··· Provided material ···
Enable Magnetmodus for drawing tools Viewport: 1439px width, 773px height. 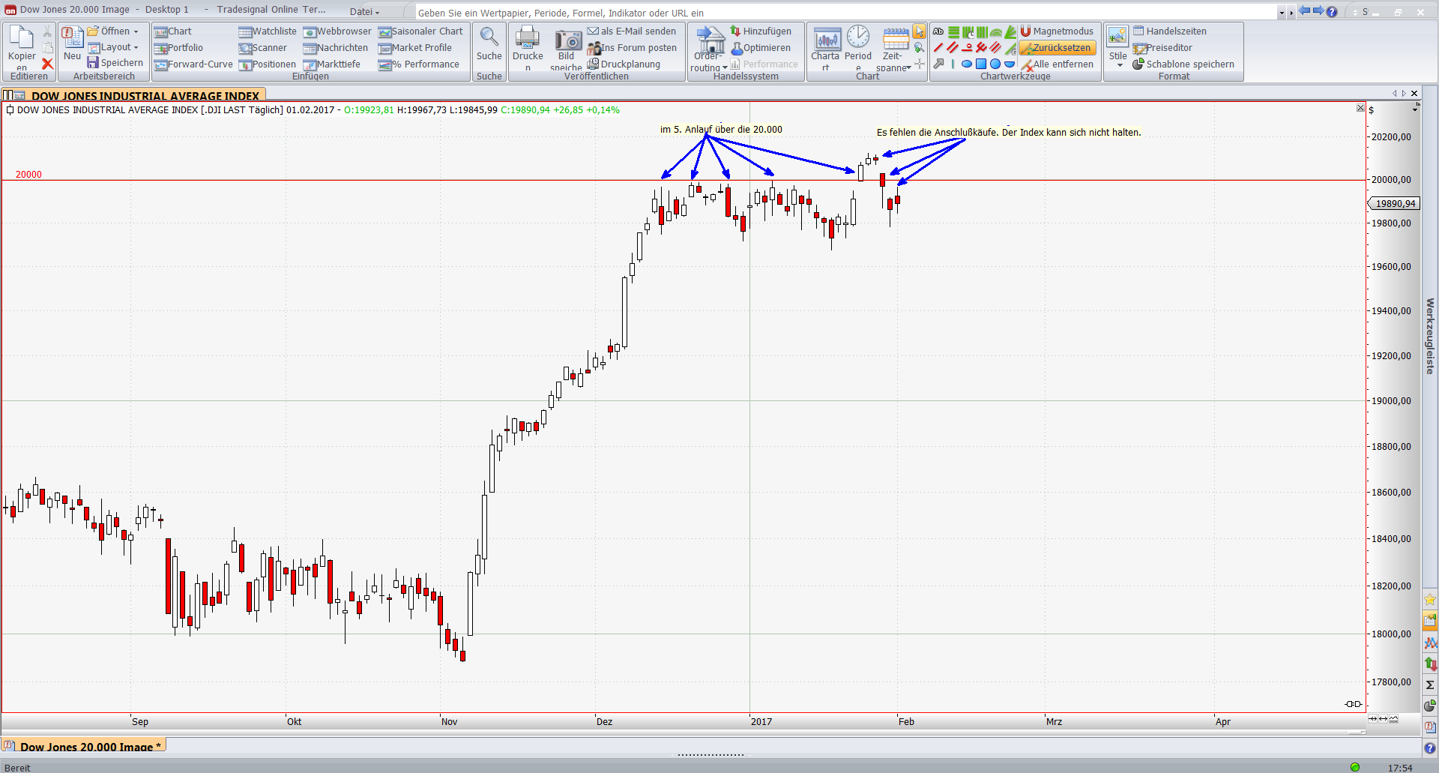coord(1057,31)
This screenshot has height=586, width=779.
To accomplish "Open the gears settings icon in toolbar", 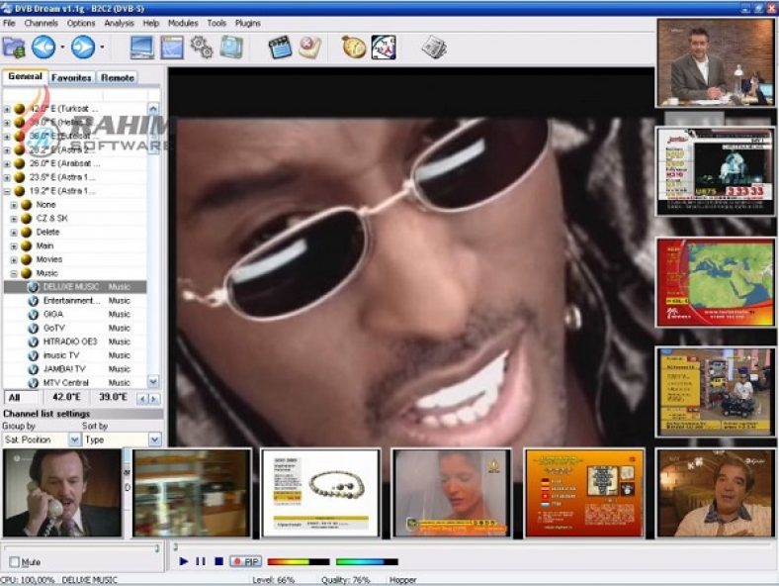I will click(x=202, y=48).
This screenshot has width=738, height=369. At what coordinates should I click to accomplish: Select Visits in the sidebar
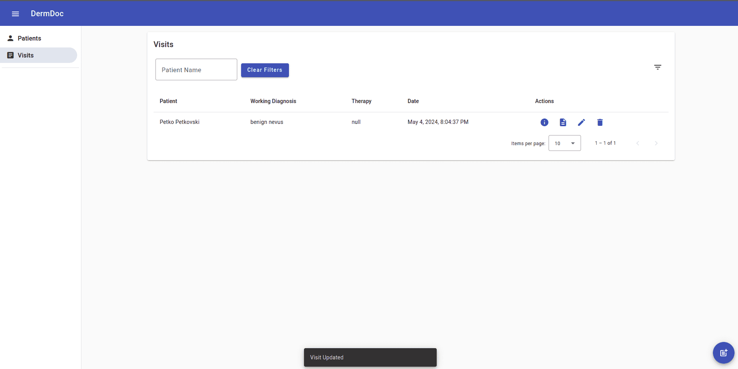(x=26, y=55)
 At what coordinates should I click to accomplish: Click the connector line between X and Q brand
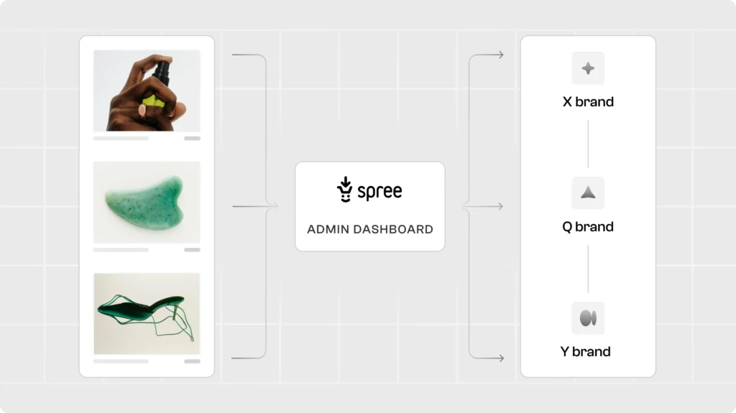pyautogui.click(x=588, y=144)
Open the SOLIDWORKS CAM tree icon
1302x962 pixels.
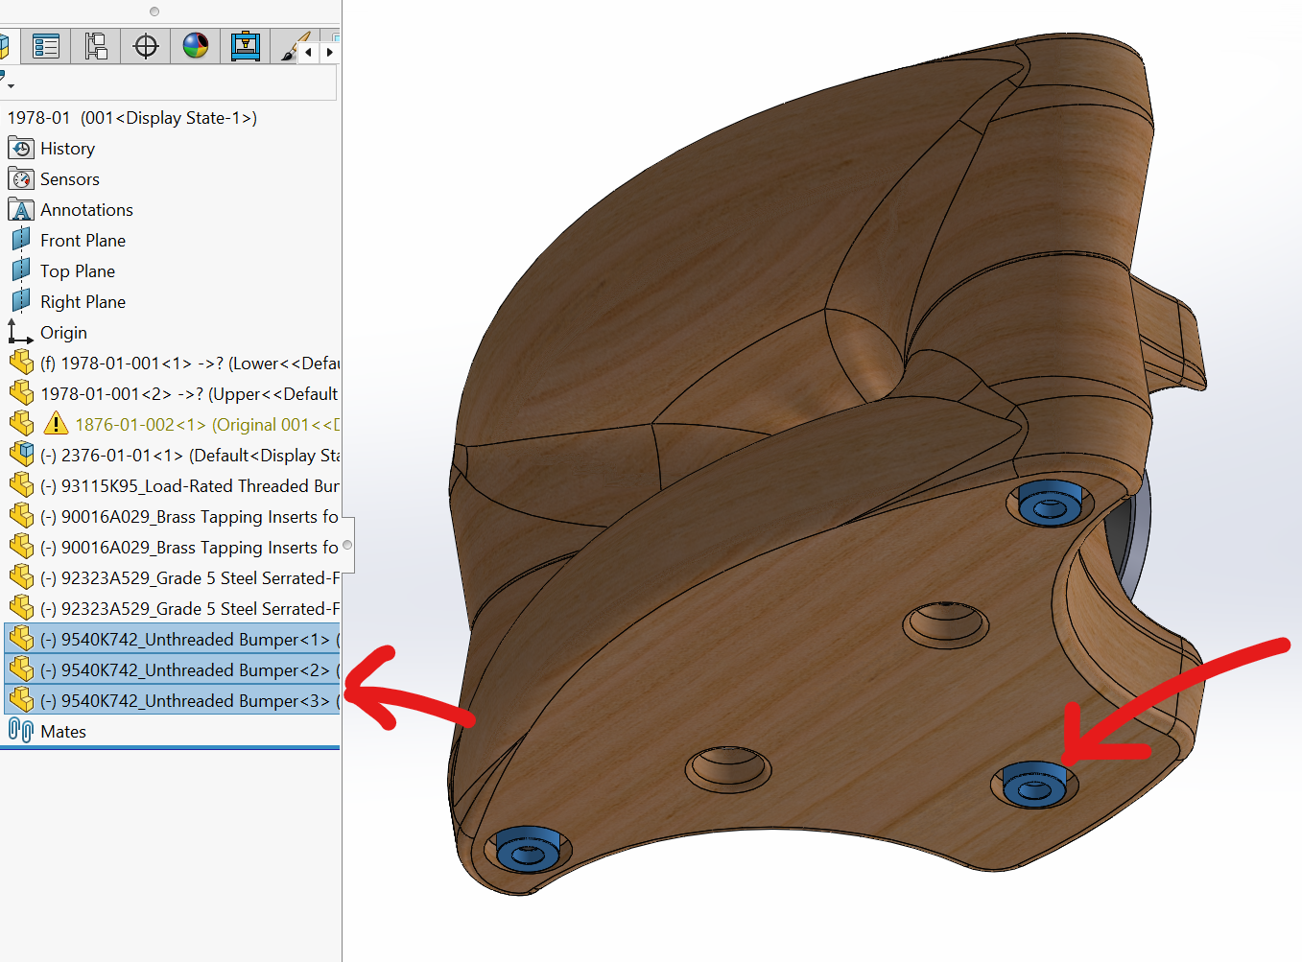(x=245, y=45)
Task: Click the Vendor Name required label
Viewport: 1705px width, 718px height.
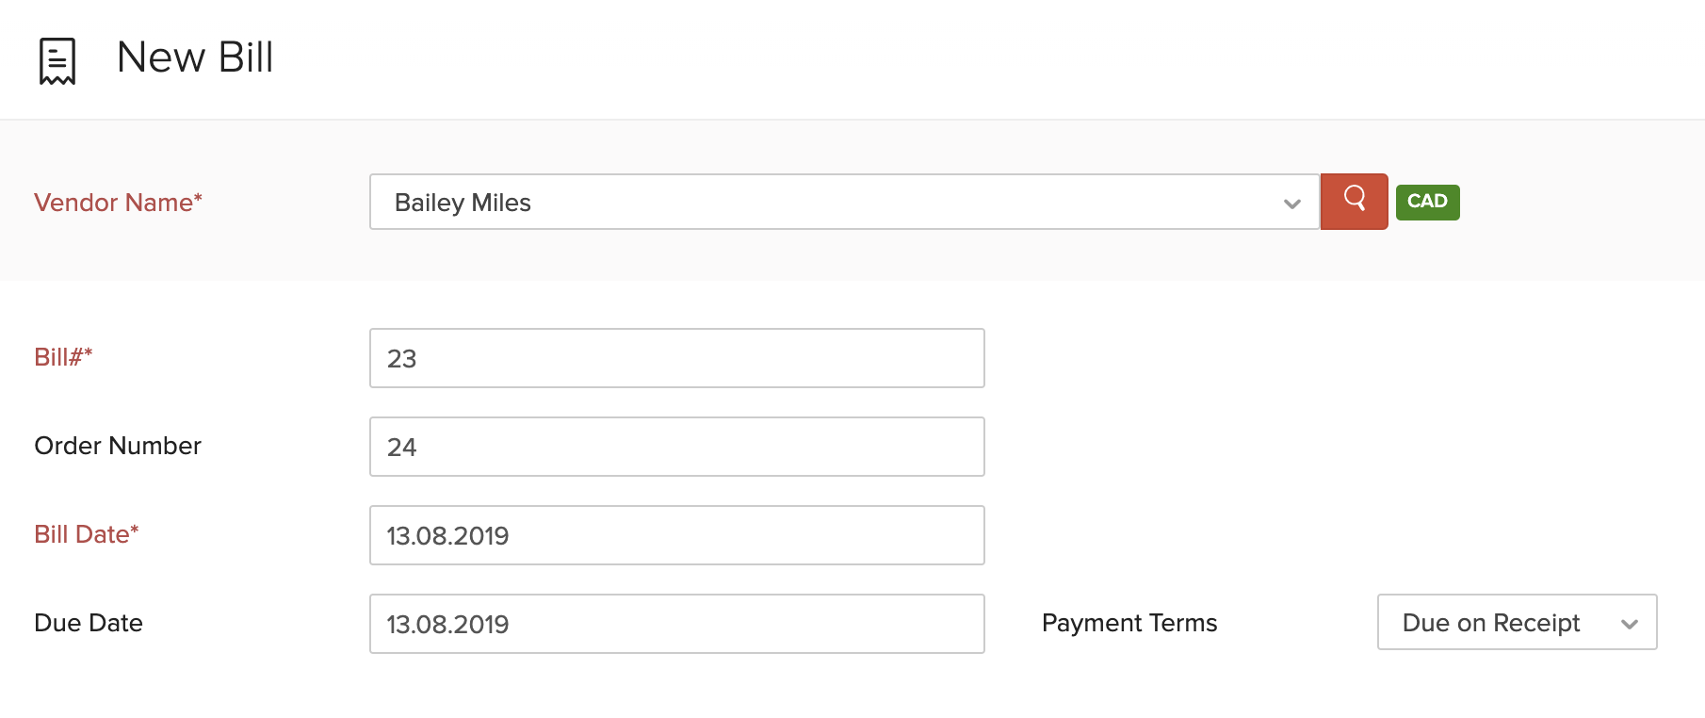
···
**The task:**
Word for word, copy the lines from the one with "Task: Click the Vendor Name required label" through the end of the entries above, and do not include any picture.

**Task solution:**
Task: Click the Vendor Name required label
Viewport: 1705px width, 718px height.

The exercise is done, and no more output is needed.